Well, I can tell you that method works, I told my parents that I was pregnant. At that moment when they looked like they were going to kill me, I told them I just wanted to see how they reacted, and i got what i wanted.

Buttonstc's avatar

Sometimes shock therapy really works :) :) :)

BTW I clicked on the link and saw the pic. Nice.

You can also point out to them that that’s the look (except a few inches shorter as you mentioned) that got the Beatles noticed. You could be I worse company.

PandoraBoxx's avatar

My daughter has had her hair dyed every color under the sun.
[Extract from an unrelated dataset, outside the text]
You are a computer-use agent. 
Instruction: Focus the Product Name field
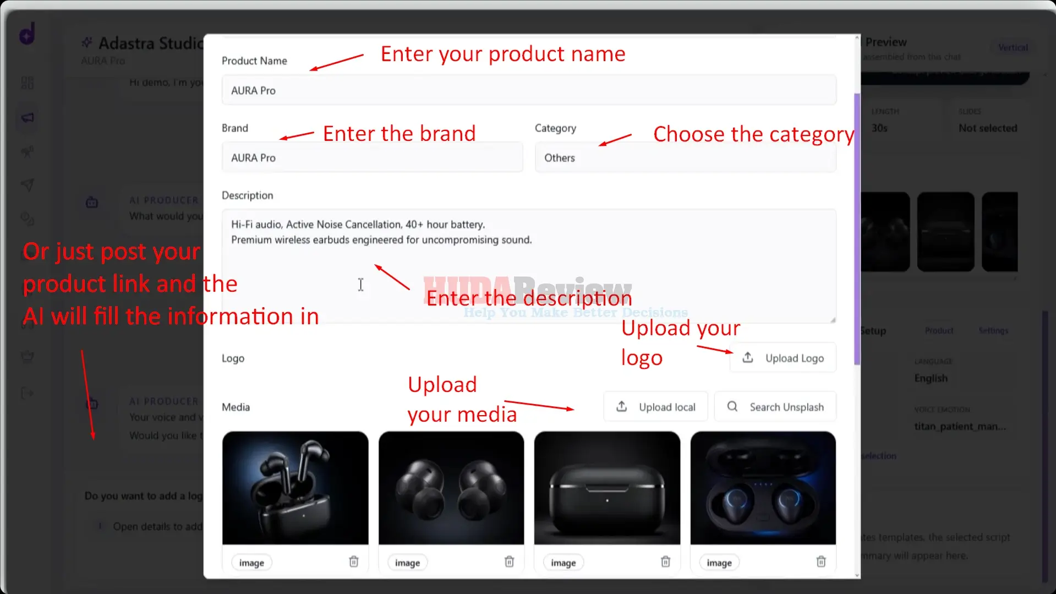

As a parent, my take on forms of self-expression through appearance is this: If you can fix it at the mall with a credit card, it’s not a problem. Hair can be cut, or dyed back.

At 16, you should have some say about your appearance. Perhaps start with your mom, and tell her you want to change your look. Ask for suggestions. Get her looking at pictures. Suggest blue hair, bleaching it blond, etc. Then say, “I wonder how I’d look with brown hair.”

Or you could do it the way they usually do it in my house—get a female friend to dye your hair, and get the haircut. Then show up at home with the new look. Things will blow up, and then they will get over it when they realize it’s just hair, and it’s not a blue mohawk.

janbb's avatar

We always saw hair as an easy “battle” for the kids to win. As people above have said, hair grows back. We were more adament about tatoos and piercings until the boys were older, but our older son went blond and then blue when he was fourteen and our younger son cut off all his beautiful curls, then had a Jewfro, has shaved his head…....

Hair is a form of self-expression and a good way to experiment with your individuality. I think once you are about 14, you should do pretty much what you want with it (short of shaving swastikas in it!)

janbb's avatar

Having said all that, only you know your parents and their probable reaction and only you can decide if it’s worth it to you. If you decide to do it, I would suggest telling them that’s what you are going to do rather than shocking them.

stratman37's avatar

FUCK YOUR PARENTS!!!!

Sarcasm's avatar

@stratman37 I think that would get him in a lot more trouble than the dyed hair.

Jeruba's avatar

I would not recommend lying to your parents even for the fun of shocking them, not after all you have done to earn and keep their trust. That’s the kind of thing people do in sitcoms, and it’s entertainment, not a model for behavior. As a parent I would be so disgusted with my offspring for pulling a stunt like that that I would wonder if he was even mine. This is not the way to move into an adult relationship with them.

jdogg's avatar

she said no…she said as long as im under her roof, that she won’t let me, she says it won’t turn out right and ill look dumb and that it costs way too much money (even if I pay for it) i told her its just to try something new, and i thought that id ask her first, under respect and it is alot bette than gettng a permanent tattoo or doing drugs, but she still said no

cyn's avatar

@jdogg sorry seriously how much does dying your hair cost?

PandoraBoxx's avatar

$12 max at the drug store.

PandoraBoxx's avatar

Does your mother ever get a new “look’?

Judi's avatar

Do like my daughter did and do it your first weekend away at college. Only 2 more years.

cyn's avatar

you can do it yourself for $5 or just make a friend do it after school.

tinyfaery's avatar

Parents are lame.

jdogg's avatar

she does ALL the time and she spends $100 to get it done too…

brinibear's avatar

That sucks, but I guess, if you don’t want to get in trouble, it is best that you respect their wishes. I mean yeah, it’s not fair, but neither is life. You will only find that out more when you are older. I seems as if your parents are being unfair, but I’m sure they have their reasons. That was why I was usually told no.